If that's not authentic enough for you, Nexus Mods has reskins that replace the Tetramon with actual Pokémon, Magic: The Gathering, or Yu-Gi-Oh cards, among other options.

The Card's Tale

(Image credit: OPNeon)

This veneer of authenticity is definitely part of the appeal. Whether you're cracking a pack and shouting because you got a foil Crobib, or shelving a budget board game called Mafia Works, it does have the vibe of a real game shop. It also has the smell of one, because every now and then a customer enters surrounded by a green fog of stink. You can stop them from upsetting the other customers with a spray of cleanser, though you have to buy it like every other item and either yank a can off the shelf or out of a box each time you want to spray a stinker. (Later you can upgrade to automatic air-freshening machinery.)

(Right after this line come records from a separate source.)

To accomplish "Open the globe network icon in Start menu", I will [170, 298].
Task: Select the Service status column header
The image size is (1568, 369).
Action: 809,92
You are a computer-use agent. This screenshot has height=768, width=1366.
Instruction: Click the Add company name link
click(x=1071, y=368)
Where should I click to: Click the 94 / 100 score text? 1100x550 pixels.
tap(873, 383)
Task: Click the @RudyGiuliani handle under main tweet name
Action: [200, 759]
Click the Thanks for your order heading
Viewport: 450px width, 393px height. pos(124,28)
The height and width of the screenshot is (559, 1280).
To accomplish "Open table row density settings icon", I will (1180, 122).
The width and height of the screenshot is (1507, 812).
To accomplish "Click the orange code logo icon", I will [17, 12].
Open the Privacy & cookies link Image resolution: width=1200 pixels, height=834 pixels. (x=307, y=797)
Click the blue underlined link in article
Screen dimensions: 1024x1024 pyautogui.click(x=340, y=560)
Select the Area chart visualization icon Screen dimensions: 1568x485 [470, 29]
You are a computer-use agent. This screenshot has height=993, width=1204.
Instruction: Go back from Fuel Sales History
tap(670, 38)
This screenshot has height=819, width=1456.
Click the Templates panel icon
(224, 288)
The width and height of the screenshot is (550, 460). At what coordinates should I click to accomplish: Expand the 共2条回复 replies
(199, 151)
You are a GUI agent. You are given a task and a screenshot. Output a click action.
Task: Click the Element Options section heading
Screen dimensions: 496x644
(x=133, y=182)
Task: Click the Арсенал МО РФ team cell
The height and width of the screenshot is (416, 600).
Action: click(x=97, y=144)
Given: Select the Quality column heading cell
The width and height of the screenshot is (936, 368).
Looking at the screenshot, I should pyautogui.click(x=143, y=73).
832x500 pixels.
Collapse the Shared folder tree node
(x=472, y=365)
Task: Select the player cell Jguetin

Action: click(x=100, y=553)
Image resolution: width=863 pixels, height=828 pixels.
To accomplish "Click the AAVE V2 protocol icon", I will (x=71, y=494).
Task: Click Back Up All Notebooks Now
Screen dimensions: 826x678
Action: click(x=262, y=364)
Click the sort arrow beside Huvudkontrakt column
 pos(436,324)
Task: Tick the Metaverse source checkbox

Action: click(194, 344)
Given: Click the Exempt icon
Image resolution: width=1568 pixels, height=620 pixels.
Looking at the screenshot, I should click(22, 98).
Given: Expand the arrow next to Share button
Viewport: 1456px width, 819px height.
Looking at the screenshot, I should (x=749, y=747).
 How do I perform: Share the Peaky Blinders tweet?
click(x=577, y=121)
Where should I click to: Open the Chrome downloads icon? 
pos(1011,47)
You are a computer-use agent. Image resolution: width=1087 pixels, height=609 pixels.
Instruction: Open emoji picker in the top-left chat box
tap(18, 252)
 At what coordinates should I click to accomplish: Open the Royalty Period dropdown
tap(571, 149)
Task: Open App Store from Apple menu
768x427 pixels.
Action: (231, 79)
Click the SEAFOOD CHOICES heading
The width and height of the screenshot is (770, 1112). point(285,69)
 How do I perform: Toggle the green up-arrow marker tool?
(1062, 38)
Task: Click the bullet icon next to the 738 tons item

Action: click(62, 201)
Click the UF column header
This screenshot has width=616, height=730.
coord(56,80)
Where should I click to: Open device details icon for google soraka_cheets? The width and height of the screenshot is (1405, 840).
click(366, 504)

While it was definitely true up until the 2010s at least that game shops, in the words of an ex-girlfriend I dragged into one, "reek of boy," things are different now. I can't remember the last time I went into a shop to look at the little plastic guys and encountered someone who smelled like cat piss. Maybe I've just been lucky.

(Image credit: OPNeon)

The most significant difference between TCG Card Shop Simulator and an actual retail job is that nobody talks. People just hold out their cash—you can change which currency they use, so I defaulted to Australian dollars—in total silence, and it's a much nicer world than the one where customers want to actually engage with you.

As much as anything I think that's why the essentially mindless repetition of running a shop becomes fun in these games—freed of the social pressure of having to make small talk with people you may never see again it's just a repetitive activity that makes a number go up. That's videogames in their most basic form.

While I understand the appeal of TCG Card Shop Simulator, I can't love it, and not just because of the superfluous "Card" in its name. It's because I played Kardboard Kings: Card Shop Simulator back in 2022, which had all the basics of TCG Card Shop Simulator including the satisfying act of opening booster packs. The difference is that Kardboard Kings had a story instead of just an ever-increasing profit margin, and had returning customers with names and personalities rather than Unity store assets holding out their fistfuls of dollarydoos. Because it had an engaging personality of its own and a story with an ending, however, it wasn't ideal streamer bait, which TCG Card Shop Simulator absolutely is.